Homeopathic Medicine: An Effective Alternative for Influenza PandemicsVitality Magazine November 1, 2009
With the recent outbreak of H1N1 (swine flu), which fortunately has resulted in relatively few deaths, the media has often alluded to the influenza pandemic of 1918, in which the death toll was up to 100 million or more worldwide, over a year and a half.

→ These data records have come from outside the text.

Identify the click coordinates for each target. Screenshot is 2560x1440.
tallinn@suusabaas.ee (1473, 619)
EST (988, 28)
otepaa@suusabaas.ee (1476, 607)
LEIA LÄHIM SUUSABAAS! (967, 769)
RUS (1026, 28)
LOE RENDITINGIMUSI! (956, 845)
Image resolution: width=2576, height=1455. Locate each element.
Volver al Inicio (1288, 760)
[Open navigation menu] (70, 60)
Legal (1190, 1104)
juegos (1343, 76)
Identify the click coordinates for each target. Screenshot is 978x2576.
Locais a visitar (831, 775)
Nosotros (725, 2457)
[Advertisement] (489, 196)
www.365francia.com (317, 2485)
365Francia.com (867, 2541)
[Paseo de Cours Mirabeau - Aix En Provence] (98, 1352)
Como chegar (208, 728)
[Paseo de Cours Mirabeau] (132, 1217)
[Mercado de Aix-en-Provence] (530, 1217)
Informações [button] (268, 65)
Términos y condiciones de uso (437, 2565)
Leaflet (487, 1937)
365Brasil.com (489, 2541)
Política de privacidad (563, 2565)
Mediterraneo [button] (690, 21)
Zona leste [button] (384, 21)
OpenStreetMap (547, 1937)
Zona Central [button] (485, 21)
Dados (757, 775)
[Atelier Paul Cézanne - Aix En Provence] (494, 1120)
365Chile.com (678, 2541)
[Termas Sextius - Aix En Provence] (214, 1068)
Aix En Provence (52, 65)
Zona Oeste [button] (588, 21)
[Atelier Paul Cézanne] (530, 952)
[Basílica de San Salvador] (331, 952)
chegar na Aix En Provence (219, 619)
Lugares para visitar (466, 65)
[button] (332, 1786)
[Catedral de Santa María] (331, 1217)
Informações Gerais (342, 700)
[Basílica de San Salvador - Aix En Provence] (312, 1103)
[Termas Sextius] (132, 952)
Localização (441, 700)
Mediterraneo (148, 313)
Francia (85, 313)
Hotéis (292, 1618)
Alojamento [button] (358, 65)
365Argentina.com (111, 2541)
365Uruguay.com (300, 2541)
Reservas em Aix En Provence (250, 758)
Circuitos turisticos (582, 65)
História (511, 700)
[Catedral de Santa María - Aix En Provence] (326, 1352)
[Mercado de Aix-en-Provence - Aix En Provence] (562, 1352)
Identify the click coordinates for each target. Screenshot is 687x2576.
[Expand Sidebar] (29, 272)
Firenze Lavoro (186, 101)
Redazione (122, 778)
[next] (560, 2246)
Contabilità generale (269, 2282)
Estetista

That kind of statistic is quite frightening if one imagines, or as health officials project, that even more deadly strains of influenza are potentially developing from reassortments of influenza RNA circulating among populations of pigs, birds and humans. The risk is potentiated by the swapping of RNA fragments to form new influenza viruses in huge factory farms of chickens and pigs, tended by low-income humans in developing countries such as Mexico, India, China and Indonesia, with limited access to medical care. The risk is compounded by the fact that new strains also may have the ability to become immune to existing influenza drugs such as Relenza, Tamiflu, and the amantadines, as some strains of swine (H1N1) and bird influenza (H5N1) have already done.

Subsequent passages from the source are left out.